Fig. 2. Postoperative MRI a: Axial and b: Coronal, following pallidotomy. Note the relationship of the lesion to internal capsule and the optic tract

 
 

Pallidal stimulation is performed using similar technique. We mainly restrict the use of pallidal stimulation for the treatment of dystonia. We feel that STN stimulation is better than pallidal stimulation in the treatment of advanced Parkinson's disease.

   

Following the surgery the patient is observed in intensive care unit for 24 hours. In case of thalamic stimulation the IPG (Implantable pulse generator) is implanted on the next day and the programming of the electrode is commenced the day after. The usual hospital stay for thalamotomy is four days, whereas that for the thalamic stimulation is 10 days.

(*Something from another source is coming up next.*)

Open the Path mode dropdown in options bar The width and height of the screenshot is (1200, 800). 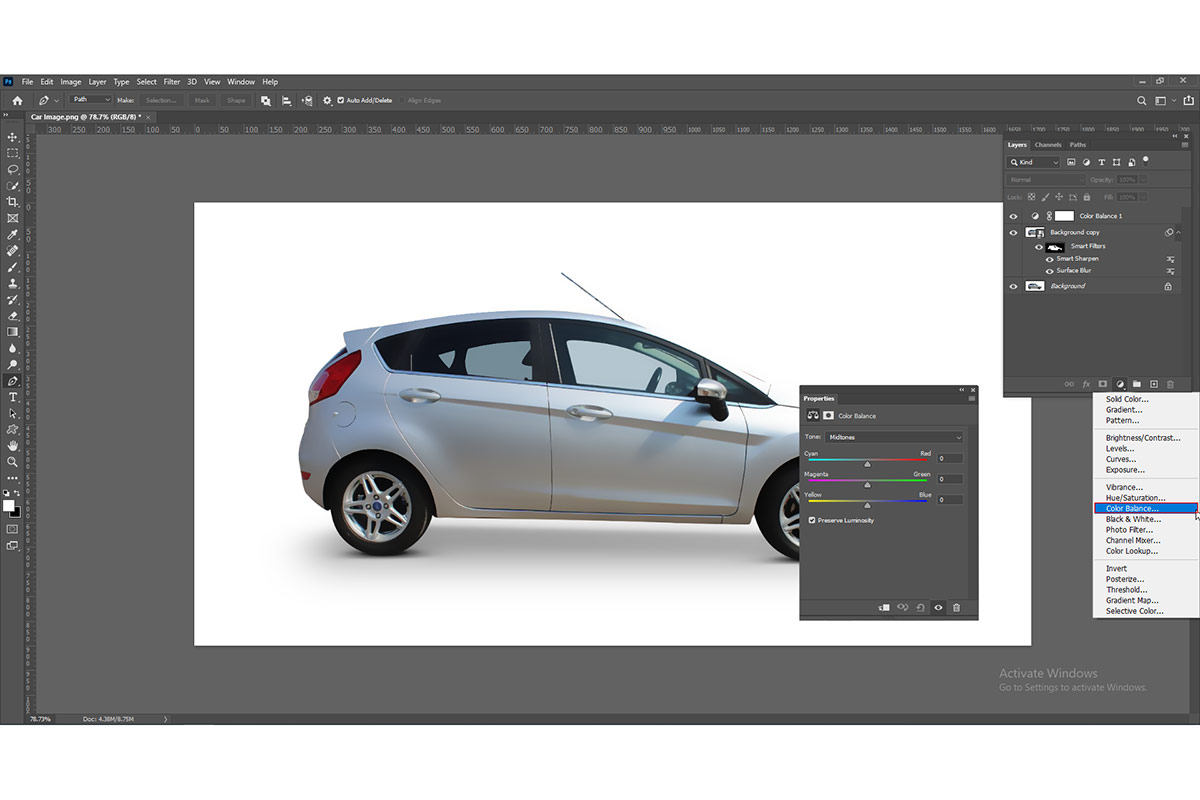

Untoward side effects resulting from a physiologically guided selective Vim thalamotomy are minimal. The most common complications of thalamotomy are pyramidal weakness, dysesthesia, cognitive and speech deficits. The cognitive and speech deficits are more commonly seen in left sided and bilateral thalamotomy. Due to increased incidence of morbidity, bilateral thalamotomy is not performed any more. The risk of intracerebral hemorrhage and infection is less than one per cent.

   
Results

Pallidotomy is a useful surgery in the armamentarium of Parkinson's disease treatment. When performed in a carefully selected group of patients it provides a significant improvement in the quality of life. The risk of major complications and mortality is less than 2%. It is at present the most acceptable form of surgical treatment for the idiopathic dystonia. Pallidal stimulation has proven to be superior than any other treatment in primary dystonia.